[[ TASK INPUT, beginning ]]
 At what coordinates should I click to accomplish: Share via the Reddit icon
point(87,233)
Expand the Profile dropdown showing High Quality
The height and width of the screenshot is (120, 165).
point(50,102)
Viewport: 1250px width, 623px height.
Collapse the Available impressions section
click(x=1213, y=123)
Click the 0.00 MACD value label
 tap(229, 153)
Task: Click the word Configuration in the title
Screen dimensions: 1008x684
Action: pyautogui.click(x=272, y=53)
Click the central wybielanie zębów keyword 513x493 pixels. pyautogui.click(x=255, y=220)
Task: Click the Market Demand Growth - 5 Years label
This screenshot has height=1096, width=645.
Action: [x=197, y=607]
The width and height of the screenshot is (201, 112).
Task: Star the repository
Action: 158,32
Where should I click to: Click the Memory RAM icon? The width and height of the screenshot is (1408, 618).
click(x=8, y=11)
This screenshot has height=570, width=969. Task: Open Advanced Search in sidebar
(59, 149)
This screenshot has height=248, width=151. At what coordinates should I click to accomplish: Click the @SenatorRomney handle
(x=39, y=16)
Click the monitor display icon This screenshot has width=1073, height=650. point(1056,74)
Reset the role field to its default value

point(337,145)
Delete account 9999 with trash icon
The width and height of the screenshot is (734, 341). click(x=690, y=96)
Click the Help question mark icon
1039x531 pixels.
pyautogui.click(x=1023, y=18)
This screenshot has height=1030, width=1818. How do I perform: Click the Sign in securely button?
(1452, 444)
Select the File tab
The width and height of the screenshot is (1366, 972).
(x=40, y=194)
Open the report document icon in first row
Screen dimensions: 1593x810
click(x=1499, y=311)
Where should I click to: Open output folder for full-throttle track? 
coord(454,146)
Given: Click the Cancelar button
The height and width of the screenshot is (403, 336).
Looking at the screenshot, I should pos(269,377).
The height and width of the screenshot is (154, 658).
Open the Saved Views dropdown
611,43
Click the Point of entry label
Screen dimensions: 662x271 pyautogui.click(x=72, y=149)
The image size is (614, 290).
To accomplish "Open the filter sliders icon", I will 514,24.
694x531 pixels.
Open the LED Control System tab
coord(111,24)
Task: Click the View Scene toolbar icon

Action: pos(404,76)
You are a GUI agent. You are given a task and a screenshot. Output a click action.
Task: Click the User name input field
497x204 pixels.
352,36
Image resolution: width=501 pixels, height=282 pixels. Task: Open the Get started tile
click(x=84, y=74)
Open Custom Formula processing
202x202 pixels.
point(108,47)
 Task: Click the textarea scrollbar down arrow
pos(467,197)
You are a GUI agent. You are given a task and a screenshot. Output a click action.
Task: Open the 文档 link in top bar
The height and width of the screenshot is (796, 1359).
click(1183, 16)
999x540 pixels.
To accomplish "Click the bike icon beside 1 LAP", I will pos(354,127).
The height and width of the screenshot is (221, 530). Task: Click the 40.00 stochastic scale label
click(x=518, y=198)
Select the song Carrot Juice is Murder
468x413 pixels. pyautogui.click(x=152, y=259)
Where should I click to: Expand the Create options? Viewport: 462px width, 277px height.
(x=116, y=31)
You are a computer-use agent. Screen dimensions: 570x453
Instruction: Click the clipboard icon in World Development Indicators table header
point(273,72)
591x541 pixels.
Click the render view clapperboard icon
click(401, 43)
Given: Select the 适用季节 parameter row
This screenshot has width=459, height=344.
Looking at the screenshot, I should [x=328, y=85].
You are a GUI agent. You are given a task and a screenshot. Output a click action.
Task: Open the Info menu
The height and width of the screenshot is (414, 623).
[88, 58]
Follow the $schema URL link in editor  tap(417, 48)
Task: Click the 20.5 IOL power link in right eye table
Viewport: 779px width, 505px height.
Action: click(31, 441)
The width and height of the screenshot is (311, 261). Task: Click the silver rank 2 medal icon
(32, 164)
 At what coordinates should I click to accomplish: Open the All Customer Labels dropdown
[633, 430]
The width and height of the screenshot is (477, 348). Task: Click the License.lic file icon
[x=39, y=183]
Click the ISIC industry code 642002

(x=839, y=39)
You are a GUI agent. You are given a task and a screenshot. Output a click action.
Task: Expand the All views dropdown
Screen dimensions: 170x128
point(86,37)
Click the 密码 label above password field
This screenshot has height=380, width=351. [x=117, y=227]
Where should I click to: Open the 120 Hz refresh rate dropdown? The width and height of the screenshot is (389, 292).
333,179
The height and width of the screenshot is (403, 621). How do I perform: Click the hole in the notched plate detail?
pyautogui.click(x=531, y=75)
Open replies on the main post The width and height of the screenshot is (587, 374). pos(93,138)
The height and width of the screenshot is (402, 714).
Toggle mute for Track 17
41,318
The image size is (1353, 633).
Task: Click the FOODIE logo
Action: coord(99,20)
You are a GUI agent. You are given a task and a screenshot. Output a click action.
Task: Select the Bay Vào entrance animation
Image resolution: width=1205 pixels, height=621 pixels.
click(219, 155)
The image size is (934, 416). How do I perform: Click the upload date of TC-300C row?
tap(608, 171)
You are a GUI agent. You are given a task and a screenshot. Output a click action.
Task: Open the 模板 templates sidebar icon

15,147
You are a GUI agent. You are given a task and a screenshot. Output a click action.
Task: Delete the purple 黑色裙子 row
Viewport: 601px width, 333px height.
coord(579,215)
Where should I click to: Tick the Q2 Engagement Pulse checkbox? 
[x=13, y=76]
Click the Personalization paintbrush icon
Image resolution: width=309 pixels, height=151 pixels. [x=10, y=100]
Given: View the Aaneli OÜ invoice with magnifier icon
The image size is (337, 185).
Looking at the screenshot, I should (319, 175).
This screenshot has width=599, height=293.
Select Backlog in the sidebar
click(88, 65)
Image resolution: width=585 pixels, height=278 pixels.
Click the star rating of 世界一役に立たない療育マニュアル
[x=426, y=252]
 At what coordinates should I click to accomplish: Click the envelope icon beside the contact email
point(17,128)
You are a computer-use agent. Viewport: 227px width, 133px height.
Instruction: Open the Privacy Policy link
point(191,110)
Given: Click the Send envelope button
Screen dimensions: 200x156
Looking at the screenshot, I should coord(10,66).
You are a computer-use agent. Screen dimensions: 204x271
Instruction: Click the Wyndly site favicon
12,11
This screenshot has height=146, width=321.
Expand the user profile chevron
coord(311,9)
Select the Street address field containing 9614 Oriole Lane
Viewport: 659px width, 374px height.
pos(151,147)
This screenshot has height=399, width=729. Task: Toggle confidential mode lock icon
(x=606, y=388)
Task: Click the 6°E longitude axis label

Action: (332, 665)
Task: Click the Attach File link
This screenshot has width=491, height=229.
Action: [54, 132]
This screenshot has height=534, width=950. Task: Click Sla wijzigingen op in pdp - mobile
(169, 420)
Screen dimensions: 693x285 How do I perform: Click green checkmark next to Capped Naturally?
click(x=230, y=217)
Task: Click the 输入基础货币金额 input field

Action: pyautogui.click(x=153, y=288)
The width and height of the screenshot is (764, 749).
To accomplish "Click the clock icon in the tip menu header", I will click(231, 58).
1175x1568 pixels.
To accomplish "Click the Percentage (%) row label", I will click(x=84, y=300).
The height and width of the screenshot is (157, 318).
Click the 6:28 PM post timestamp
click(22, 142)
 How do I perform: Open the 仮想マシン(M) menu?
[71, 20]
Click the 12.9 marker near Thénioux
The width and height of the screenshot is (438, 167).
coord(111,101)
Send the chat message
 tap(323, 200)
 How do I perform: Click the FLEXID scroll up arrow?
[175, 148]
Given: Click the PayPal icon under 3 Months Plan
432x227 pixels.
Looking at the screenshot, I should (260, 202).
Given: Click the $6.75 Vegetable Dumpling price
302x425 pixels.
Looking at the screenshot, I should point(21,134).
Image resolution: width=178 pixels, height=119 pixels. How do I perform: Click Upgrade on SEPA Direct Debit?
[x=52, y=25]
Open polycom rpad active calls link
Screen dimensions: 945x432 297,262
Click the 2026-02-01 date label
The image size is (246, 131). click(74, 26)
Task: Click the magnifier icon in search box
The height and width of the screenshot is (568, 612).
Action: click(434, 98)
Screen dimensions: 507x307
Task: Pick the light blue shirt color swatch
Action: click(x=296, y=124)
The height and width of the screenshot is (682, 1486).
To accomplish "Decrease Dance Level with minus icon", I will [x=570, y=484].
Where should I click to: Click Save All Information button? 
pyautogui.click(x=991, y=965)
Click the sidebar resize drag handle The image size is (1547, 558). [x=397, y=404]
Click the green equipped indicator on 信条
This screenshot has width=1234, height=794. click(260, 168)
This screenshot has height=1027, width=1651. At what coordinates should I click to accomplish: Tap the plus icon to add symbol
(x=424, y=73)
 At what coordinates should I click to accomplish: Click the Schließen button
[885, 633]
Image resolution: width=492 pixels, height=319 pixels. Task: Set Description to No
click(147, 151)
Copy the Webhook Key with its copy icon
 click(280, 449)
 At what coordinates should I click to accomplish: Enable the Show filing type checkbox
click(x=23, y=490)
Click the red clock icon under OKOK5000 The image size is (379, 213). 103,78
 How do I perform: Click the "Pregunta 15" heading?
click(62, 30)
[[ TASK INPUT, end ]]
> **ASSIGNMENT**
What you should output is every line of the records above, from the first through the line containing "Task: Click the word", unchanged.

> **WRITTEN ANSWER**
 At what coordinates should I click to accomplish: Share via the Reddit icon
point(87,233)
Expand the Profile dropdown showing High Quality
The height and width of the screenshot is (120, 165).
point(50,102)
Viewport: 1250px width, 623px height.
Collapse the Available impressions section
click(x=1213, y=123)
Click the 0.00 MACD value label
 tap(229, 153)
Task: Click the word Configuration in the title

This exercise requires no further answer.